Service Mesh — Professional¶

A service mesh is a programmable proxy fabric: a fleet of L7 proxies (Envoy, or Linkerd's linkerd2-proxy) interposed on the data path, driven by a control plane that computes and pushes configuration. At the professional tier the interesting questions are not what a mesh does but how it does it under load and at scale: the wire protocol that streams config to proxies (xDS), the workload-identity substrate that anchors mTLS (SPIFFE/SPIRE), the internal object model of the proxy itself (listeners → filters → clusters), the sidecarless ambient datapath, and the latency and consistency budgets you inherit for every extra hop.

Table of contents¶

The xDS protocol: LDS, RDS, CDS, EDS
Config propagation and eventual consistency
SPIFFE/SPIRE identity and mTLS rotation
Envoy internals for a mesh
Ambient mesh: ztunnel and waypoints
Latency and overhead budget
Consistency across the fleet
References

1. The xDS protocol: LDS, RDS, CDS, EDS¶

Envoy is configured almost entirely at runtime through the xDS family of gRPC/REST APIs. Each API is a "discovery service" for one resource type. The control plane (Istio's istiod) is the xDS server; every Envoy proxy is an xDS client that opens a long-lived bidirectional gRPC stream and subscribes to the resources it needs.
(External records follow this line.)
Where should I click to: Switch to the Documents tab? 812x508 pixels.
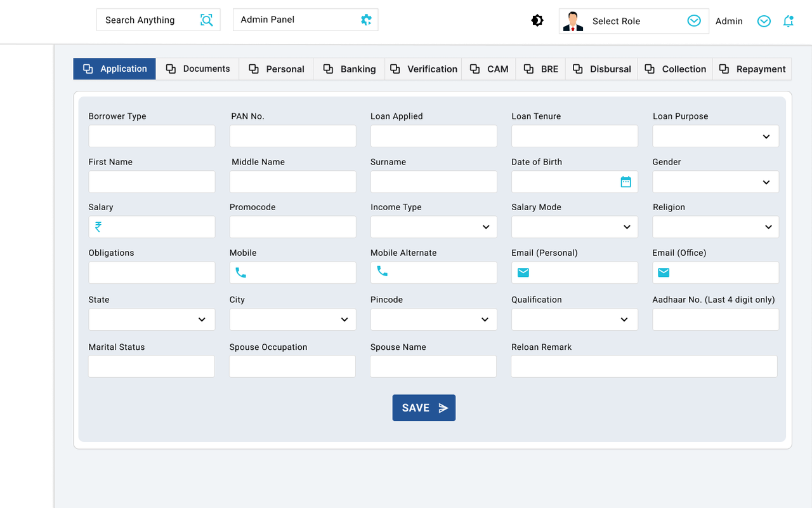click(197, 69)
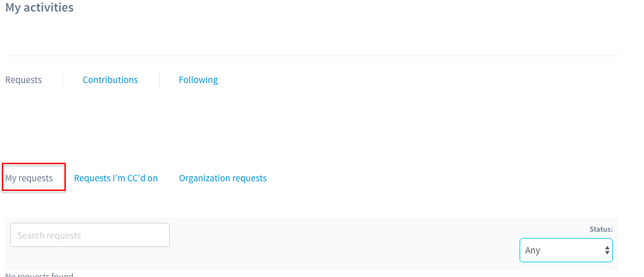Open the Contributions tab

click(x=110, y=80)
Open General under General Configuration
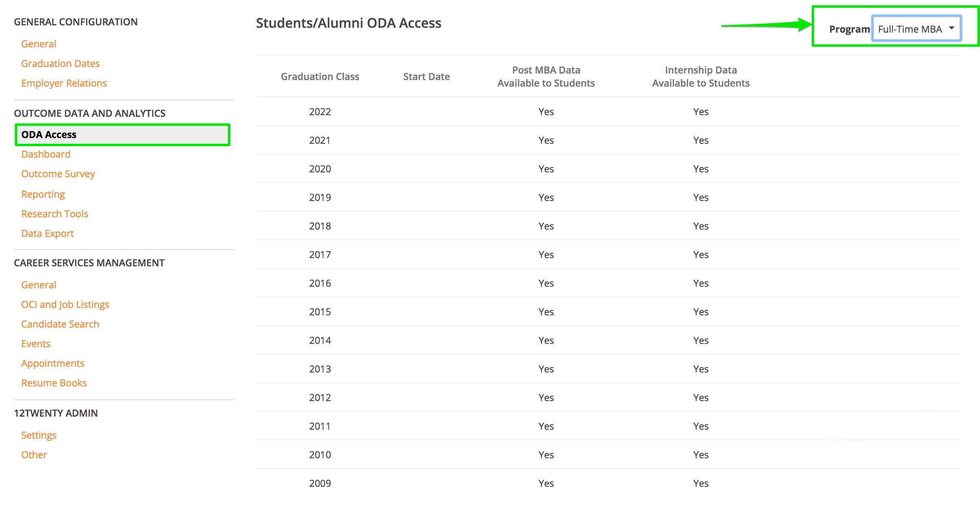The height and width of the screenshot is (513, 980). pyautogui.click(x=38, y=44)
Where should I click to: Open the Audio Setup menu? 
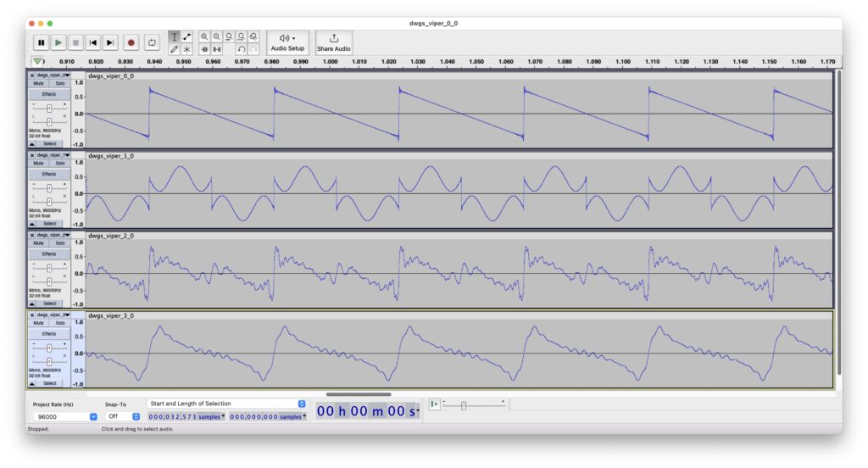point(287,42)
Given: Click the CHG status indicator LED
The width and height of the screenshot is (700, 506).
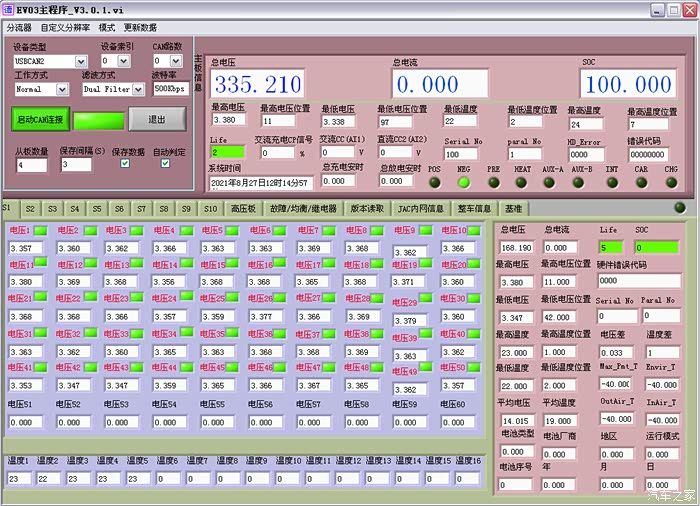Looking at the screenshot, I should click(670, 182).
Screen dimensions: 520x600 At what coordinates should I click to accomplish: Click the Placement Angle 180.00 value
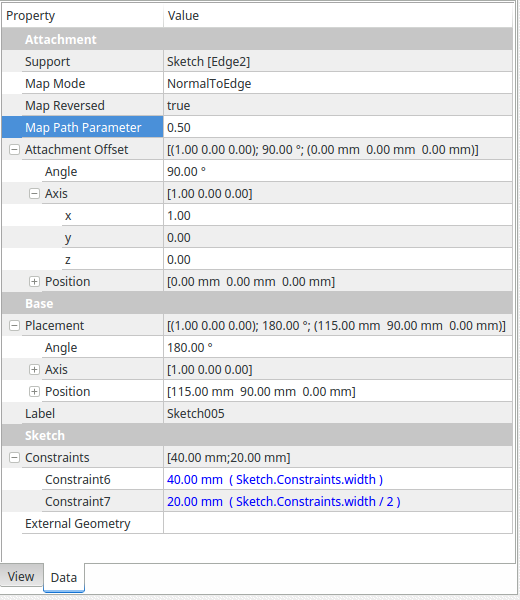pos(338,347)
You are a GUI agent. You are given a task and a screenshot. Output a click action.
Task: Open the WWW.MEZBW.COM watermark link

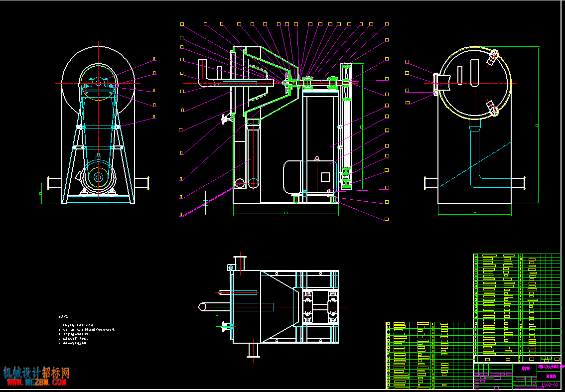pos(35,382)
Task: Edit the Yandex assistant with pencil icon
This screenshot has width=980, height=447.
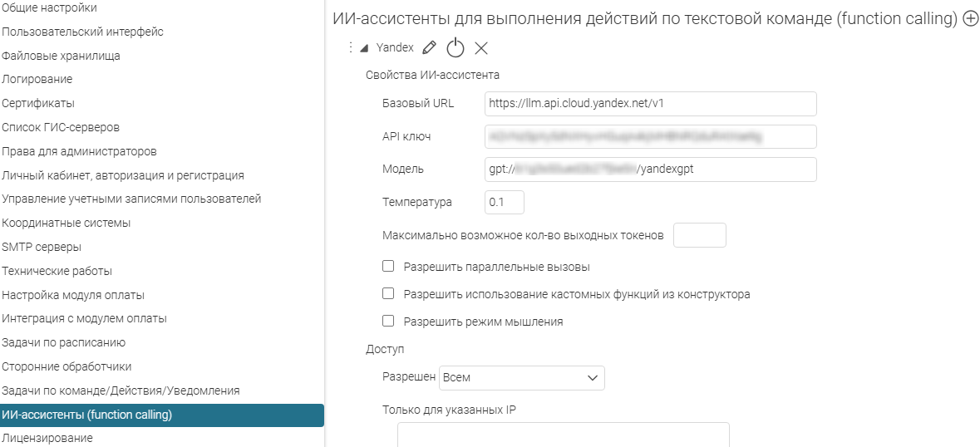Action: (430, 47)
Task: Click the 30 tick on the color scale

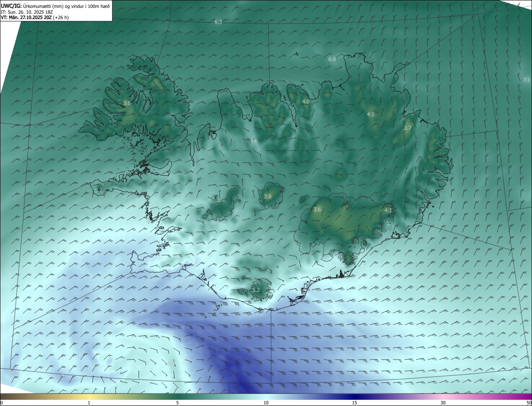Action: pos(443,403)
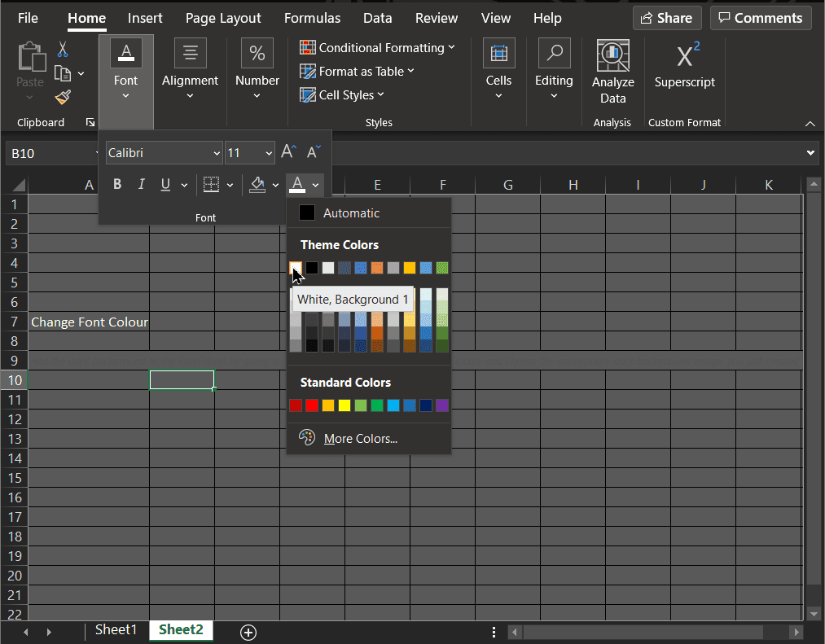The height and width of the screenshot is (644, 825).
Task: Apply Superscript custom format
Action: (684, 67)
The core resource types form a dependency chain, resolved lazily and top-down:

Acronym	Resource	Answers the question	Depends on
LDS	Listener	"What ports/sockets do I bind, and what filter chain runs on each?"	—
RDS	RouteConfiguration	"For this HTTP virtual host, which route matches this request and which cluster does it select?"	referenced by an HCM filter in a listener
CDS	Cluster	"What upstream service groups exist, and what are their LB policy, circuit breakers, TLS context, health checks?"	selected by routes
EDS	ClusterLoadAssignment	"What are the concrete endpoints (IP:port), their locality, weight, and health for this cluster?"	belongs to an EDS-type cluster
SDS	Secret	"What are the TLS certificate and private key for this identity?"	referenced by TLS contexts

Two auxiliary services round out the picture: LDS/RDS/CDS/EDS are the "big four"; SDS (Secret Discovery Service) streams certificates and keys so private keys never touch disk or static config, and ADS (Aggregated Discovery Service) multiplexes all of the above onto a single gRPC stream to guarantee ordering (see §2).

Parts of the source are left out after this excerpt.